Background: Nonalcoholic steatohepatitis (NASH) is an advanced form of chronic fatty liver disease, which is a driver of hepatocellular carcinoma. However, the roles of the C5aR1 in the NASH remain poorly understood. Here, we aimed to investigate the functions and mechanisms of the C5aR1 on hepatic inflammation and fibrosis in murine NASH model.

Methods: Mice were fed a normal chow diet with corn oil (ND + Oil), a Western diet with corn oil (WD + Oil) or a Western diet with carbon tetrachloride (WD + CCl₄) for 12 weeks. The effects of the C5a-C5aR1 axis on the progression of NASH were analyzed and the underlying mechanisms were explored.
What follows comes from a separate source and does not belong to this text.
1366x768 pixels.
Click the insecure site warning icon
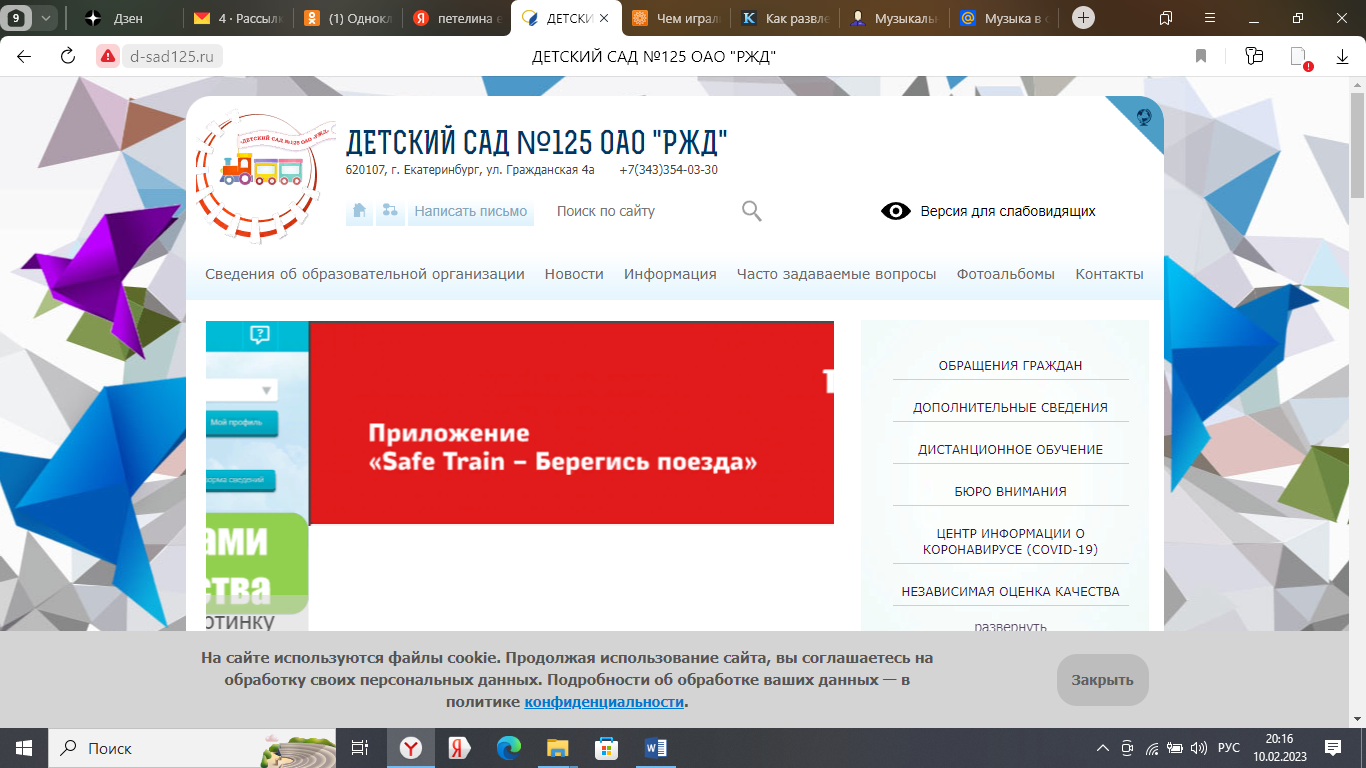pyautogui.click(x=108, y=56)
Results: Complement factor C5a was elevated in NASH mice. C5 deficiency reduced hepatic lipid droplet accumulation in the NASH mice. The hepatic expression levels of TNFα, IL-1β and F4/80 were decreased in C5-deficient mice. C5 loss alleviated hepatic fibrosis and downregulated the expression levels of α-SMA and TGFβ1. C5aR1 deletion reduced inflammation and fibrosis in NASH mice. Transcriptional profiling of liver tissues and KEGG pathway analysis revealed that several pathways such as Toll-like Receptor signaling, NFκB signaling, TNF signaling, and NOD-like receptor signaling pathway were enriched between C5aR1 deficiency and wild-type mice. Mechanistically, C5aR1 deletion decreased the expression of TLR4 and NLRP3, subsequently regulating macrophage polarization. Moreover, C5aR1 antagonist PMX-53 treatment mitigated the progression of NASH in mice.

Conclusions: Blockade of the C5a-C5aR1 axis reduces hepatic steatosis, inflammation, and fibrosis in NASH mice. Our data suggest that C5aR1 may be a potential target for drug development and therapeutic intervention of NASH.

C5aR1; Complement factor C5a; Macrophage polarization; Nonalcoholic steatohepatitis; Toll-like receptor signaling pathway.